To understand by what standards Miss Lipstadt assesses the responsibility of the press one need only examine her treatment of, to use her example, the British press during the war. She is absolutely right that British policy toward European Jews did not differ substantially from American policy. Yet she praises the British press less for its coverage of the Holocaust than for its “call to action” which, according to her, was “a critical factor in arousing interest and concern of both the public at large and opinion-makers.”
Conversely, Miss Lipstadt criticizes American editors not just for refusing to believe reports from Europe, but for failing to create a public outcry in response to them.
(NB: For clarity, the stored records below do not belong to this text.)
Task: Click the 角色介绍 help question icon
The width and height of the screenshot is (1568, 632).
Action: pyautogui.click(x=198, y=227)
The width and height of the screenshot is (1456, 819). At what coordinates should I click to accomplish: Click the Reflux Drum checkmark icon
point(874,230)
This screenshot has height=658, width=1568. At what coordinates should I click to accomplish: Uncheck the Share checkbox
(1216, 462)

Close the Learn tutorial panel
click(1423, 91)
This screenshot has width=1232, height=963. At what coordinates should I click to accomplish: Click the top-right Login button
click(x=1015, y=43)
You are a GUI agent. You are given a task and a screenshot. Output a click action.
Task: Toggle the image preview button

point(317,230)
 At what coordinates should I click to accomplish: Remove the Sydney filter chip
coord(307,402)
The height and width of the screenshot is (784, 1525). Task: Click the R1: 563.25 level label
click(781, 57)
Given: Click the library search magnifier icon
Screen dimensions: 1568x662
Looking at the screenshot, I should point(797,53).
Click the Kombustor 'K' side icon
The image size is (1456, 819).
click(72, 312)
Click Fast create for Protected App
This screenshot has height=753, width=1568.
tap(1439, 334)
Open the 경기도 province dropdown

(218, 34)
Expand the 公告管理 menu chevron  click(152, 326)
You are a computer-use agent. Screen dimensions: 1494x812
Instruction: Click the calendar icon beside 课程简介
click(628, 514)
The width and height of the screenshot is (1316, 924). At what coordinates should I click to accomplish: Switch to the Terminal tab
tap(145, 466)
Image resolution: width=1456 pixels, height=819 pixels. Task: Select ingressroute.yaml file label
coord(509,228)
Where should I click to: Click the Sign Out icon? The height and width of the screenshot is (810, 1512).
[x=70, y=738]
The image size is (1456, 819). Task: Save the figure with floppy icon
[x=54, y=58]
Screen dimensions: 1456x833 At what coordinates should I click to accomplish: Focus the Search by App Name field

As she writes: “The difference between [those few American publications that reported extensively on the Holocaust] and the vast majority of the press is not between belief and disbelief but between action and inaction, passion and equanimity. . . . They were convinced the Allies could so something. . . .”
In her letter, Miss Lipstadt insists that I have missed the crucial question of Beyond Belief, namely, “Did the press behave in a responsible fashion?” Yet it is impossible to answer this question without knowing what she means in claiming that the “press was ultimately as culpable as the government.” Culpable of what? The only meaning I am able to derive is that Miss Lipstadt believes that the press—like the government—is responsible for advocating and creating policy. I maintain that the job of the press is simply to report the news; and this, as Miss Lipstadt has shown us, is what the press failed to do during the Holocaust.